One of the most common—and damaging—phrases those with depression hear is: “But you have so much to be grateful for.” According to Claudia Giolitti-Wright, a psychotherapist based in New York City, this well-meaning remark can do more harm than good.

“It implies that gratitude should cancel out and suppress depression, when that’s simply not how the brain or nervous system works,” Giolitti-Wright said in an interview. “You can feel absolutely numb and be grateful at the same time. These truths coexist, and when we fail to hold space for both of them, we risk silencing the people who need support the most.”

Despite ongoing research, scientists have yet to pinpoint a single cause of depression. What is known, however, is that it is a complex condition involving brain chemistry, genetics, life experiences, and environment—not a matter of personal choice or a lack of appreciation.

Mental health professionals stress that responding to depression with oversimplified advice or comparisons often leads to more distress for the person already struggling.

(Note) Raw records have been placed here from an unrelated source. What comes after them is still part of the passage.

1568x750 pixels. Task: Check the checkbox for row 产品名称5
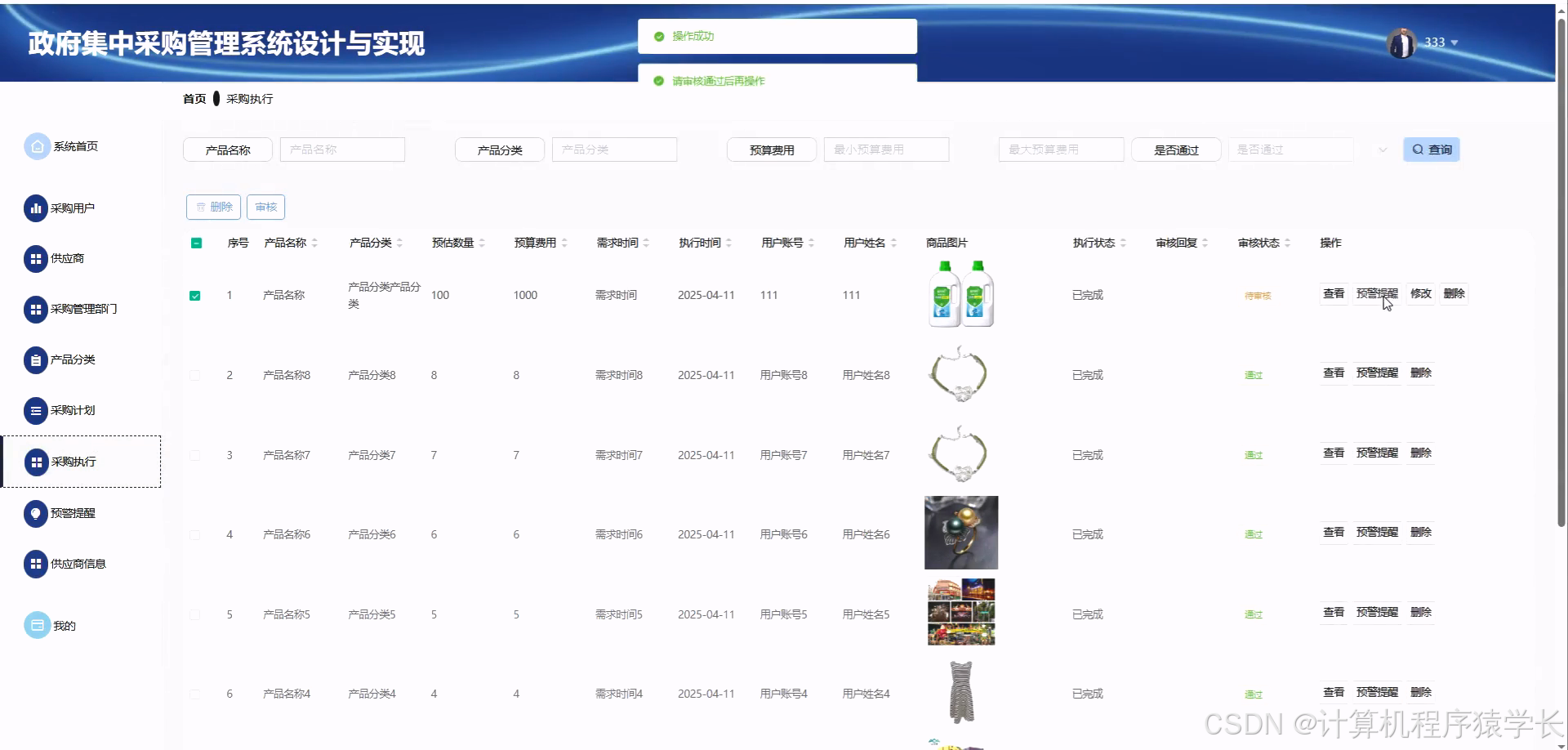(x=195, y=614)
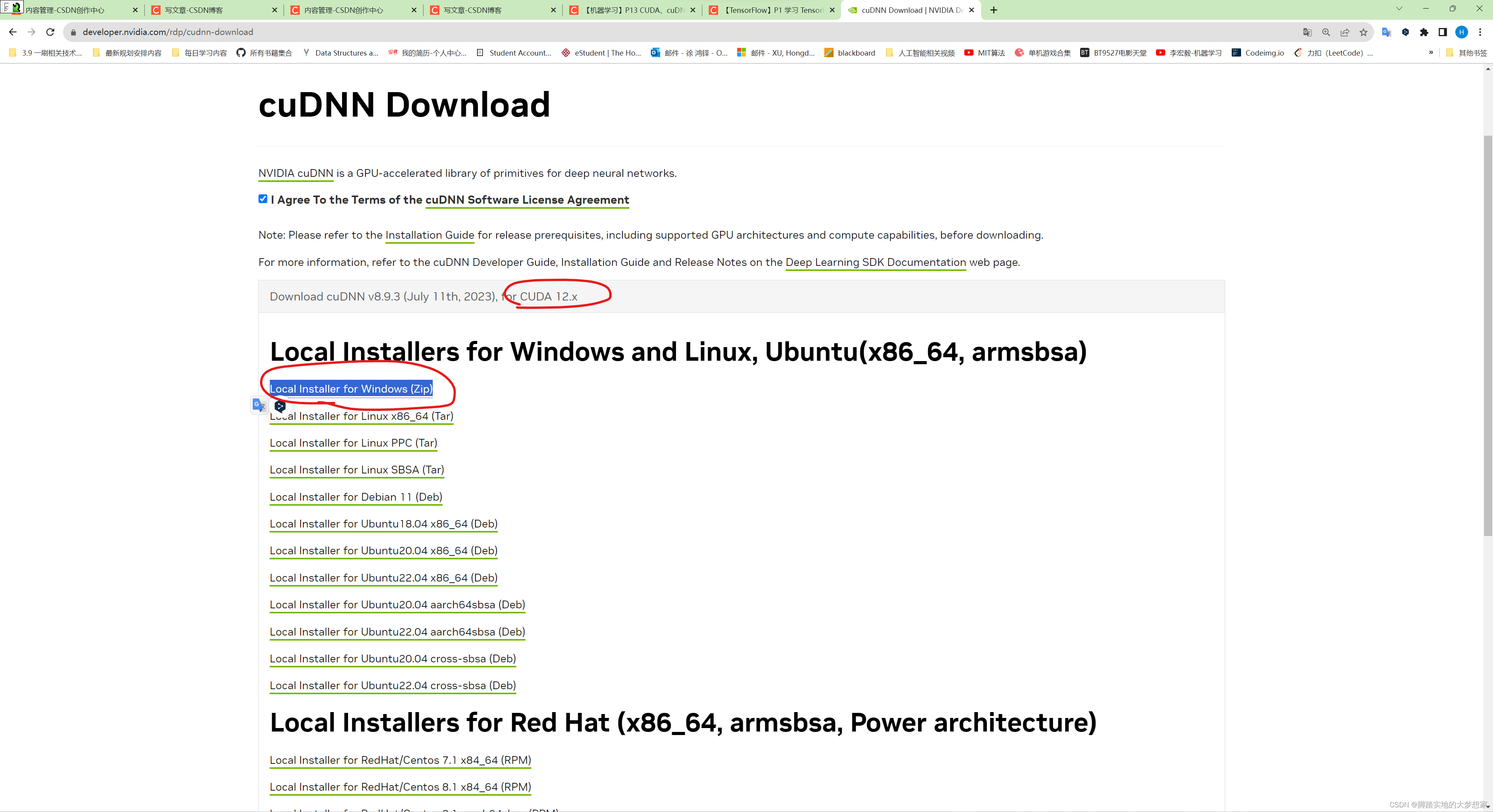Toggle the browser side panel icon
The height and width of the screenshot is (812, 1493).
pyautogui.click(x=1442, y=32)
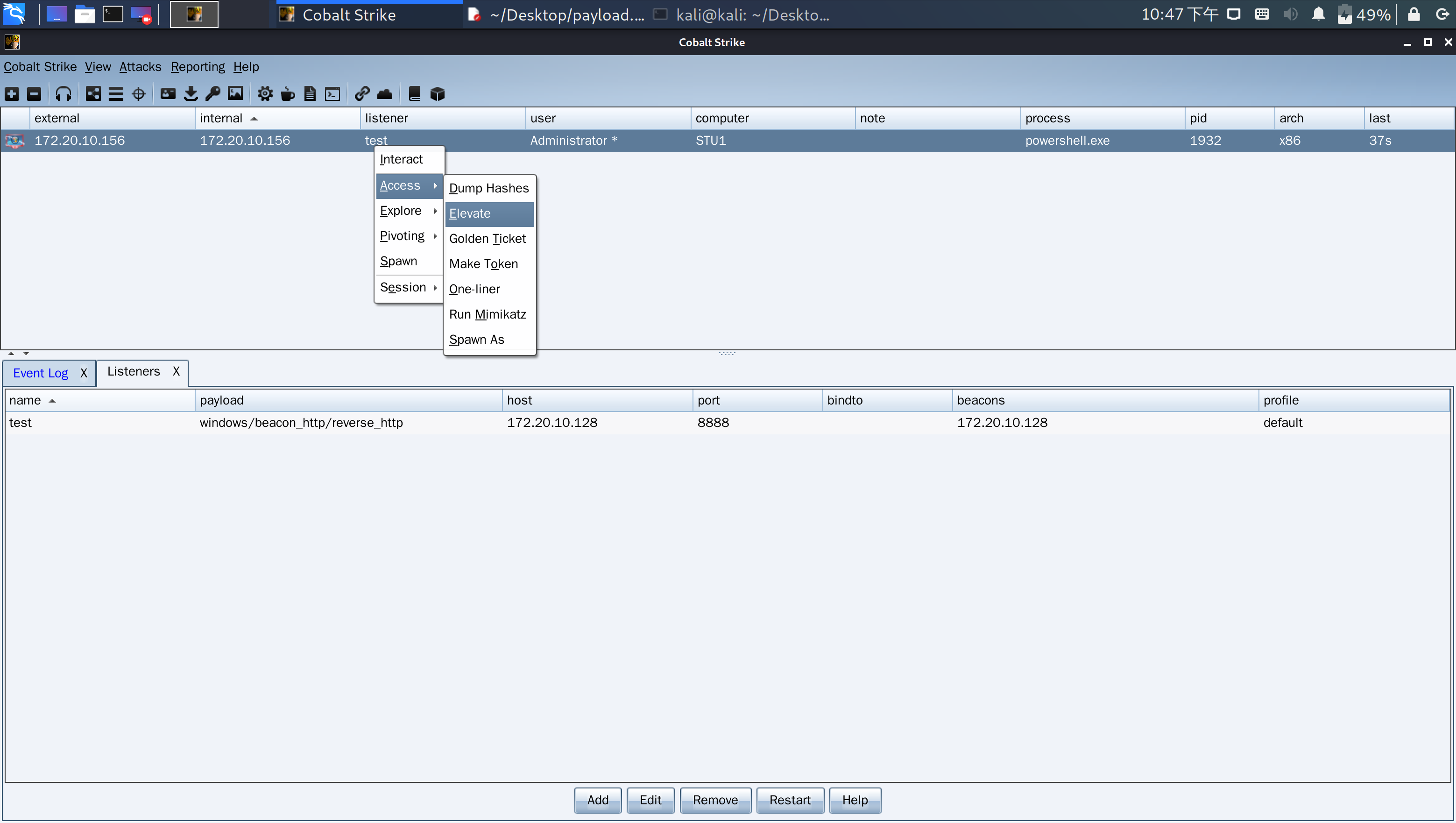This screenshot has width=1456, height=823.
Task: Choose Run Mimikatz from the submenu
Action: point(487,314)

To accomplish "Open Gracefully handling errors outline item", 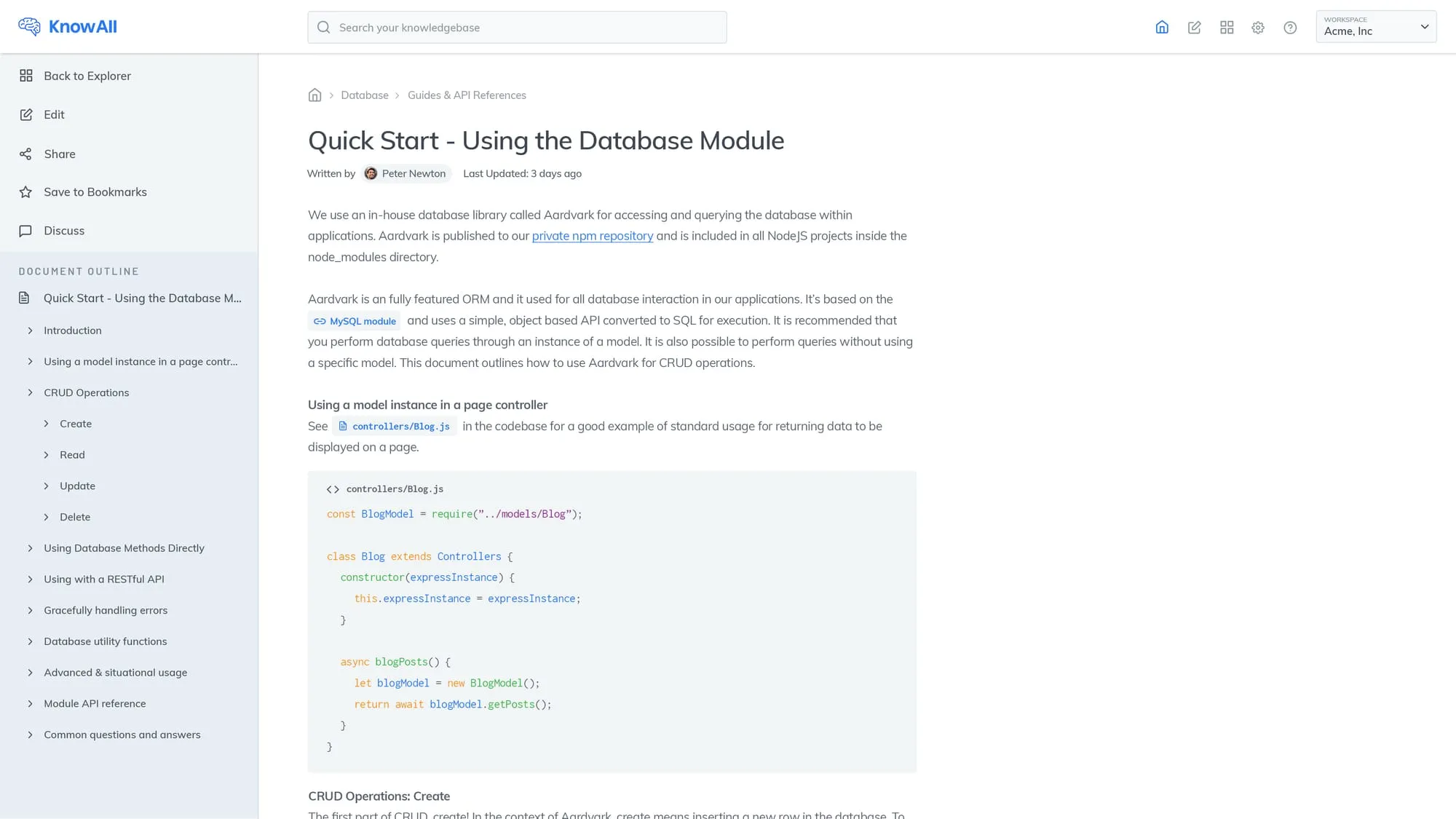I will coord(106,610).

Another common misstep: telling someone, “It could be worse.”

According to Giolitti-Wright, this response undermines the legitimacy of someone’s pain by forcing a comparison to greater suffering elsewhere. “You’re essentially saying their pain isn’t valid unless it reaches some arbitrary standard,” she explained. “It can make people feel guilty for their emotions, which only intensifies the self-blame that’s already common in depression.”

Instead, experts suggest using empathetic, open-ended statements like, “What you’re going through sounds very painful. I want to understand it more.” Such responses acknowledge the person’s experience without judgment, allowing space for vulnerability and healing.

Mental health advocates continue to call for better public understanding of depression and more compassionate communication. As Giolitti-Wright notes, “When someone opens up about depression, the goal isn’t to fix it in one sentence. It’s to listen, validate, and let them know they’re not alone.”